Collection entries:
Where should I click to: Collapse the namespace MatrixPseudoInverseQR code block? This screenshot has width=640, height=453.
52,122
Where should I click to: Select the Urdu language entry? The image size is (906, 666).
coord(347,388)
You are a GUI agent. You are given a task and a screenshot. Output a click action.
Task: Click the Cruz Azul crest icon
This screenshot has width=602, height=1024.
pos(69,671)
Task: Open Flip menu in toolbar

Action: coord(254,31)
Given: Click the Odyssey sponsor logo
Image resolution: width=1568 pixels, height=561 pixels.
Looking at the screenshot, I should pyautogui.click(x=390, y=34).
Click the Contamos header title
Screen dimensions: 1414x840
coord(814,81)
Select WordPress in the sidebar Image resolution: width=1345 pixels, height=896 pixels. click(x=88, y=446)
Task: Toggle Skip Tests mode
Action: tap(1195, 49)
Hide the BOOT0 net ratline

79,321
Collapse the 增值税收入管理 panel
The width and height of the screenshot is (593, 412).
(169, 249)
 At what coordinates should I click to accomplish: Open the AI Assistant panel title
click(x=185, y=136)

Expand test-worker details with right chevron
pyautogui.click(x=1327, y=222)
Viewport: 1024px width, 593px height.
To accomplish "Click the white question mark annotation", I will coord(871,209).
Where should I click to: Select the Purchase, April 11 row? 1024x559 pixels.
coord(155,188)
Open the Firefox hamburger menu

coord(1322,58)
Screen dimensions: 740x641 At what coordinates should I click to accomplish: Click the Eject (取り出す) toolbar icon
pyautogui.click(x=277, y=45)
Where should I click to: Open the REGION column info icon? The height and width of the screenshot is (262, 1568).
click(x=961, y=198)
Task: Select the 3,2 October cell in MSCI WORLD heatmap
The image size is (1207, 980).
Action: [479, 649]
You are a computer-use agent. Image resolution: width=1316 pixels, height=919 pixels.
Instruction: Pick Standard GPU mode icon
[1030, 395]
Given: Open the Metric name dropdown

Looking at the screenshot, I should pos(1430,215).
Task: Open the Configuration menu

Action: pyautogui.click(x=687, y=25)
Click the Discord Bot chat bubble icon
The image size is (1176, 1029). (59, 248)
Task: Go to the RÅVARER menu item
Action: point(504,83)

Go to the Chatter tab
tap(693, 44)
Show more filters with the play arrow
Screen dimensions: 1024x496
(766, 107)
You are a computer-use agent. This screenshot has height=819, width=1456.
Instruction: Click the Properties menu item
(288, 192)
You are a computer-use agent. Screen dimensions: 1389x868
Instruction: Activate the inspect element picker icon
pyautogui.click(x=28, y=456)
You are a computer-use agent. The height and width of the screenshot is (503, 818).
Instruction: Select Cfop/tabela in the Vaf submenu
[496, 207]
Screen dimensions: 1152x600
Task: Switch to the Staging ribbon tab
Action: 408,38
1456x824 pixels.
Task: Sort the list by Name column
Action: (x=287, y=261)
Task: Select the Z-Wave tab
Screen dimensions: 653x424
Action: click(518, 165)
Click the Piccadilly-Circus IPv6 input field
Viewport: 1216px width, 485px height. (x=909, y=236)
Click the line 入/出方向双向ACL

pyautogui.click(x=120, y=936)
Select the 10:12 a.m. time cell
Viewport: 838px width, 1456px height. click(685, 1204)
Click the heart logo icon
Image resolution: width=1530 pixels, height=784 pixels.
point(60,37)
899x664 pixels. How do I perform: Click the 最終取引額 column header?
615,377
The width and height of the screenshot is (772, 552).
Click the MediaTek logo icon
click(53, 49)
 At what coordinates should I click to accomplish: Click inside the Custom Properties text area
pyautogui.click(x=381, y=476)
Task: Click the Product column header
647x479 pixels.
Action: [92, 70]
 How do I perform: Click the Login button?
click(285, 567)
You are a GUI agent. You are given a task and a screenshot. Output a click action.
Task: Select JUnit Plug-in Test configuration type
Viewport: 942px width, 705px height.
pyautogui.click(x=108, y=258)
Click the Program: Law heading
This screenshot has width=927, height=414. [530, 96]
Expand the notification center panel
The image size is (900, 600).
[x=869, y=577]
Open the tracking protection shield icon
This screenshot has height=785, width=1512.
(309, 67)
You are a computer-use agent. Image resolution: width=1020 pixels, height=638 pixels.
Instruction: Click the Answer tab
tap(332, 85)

WHAT IS EXPECTED: Copy out the items verbatim, starting at the line containing "Where should I click to: Select the Urdu" and ending with the line containing "Action: coord(254,31)", both included.

RESPONSE:
Where should I click to: Select the Urdu language entry? The image size is (906, 666).
coord(347,388)
You are a GUI agent. You are given a task and a screenshot. Output a click action.
Task: Click the Cruz Azul crest icon
This screenshot has width=602, height=1024.
pos(69,671)
Task: Open Flip menu in toolbar

Action: coord(254,31)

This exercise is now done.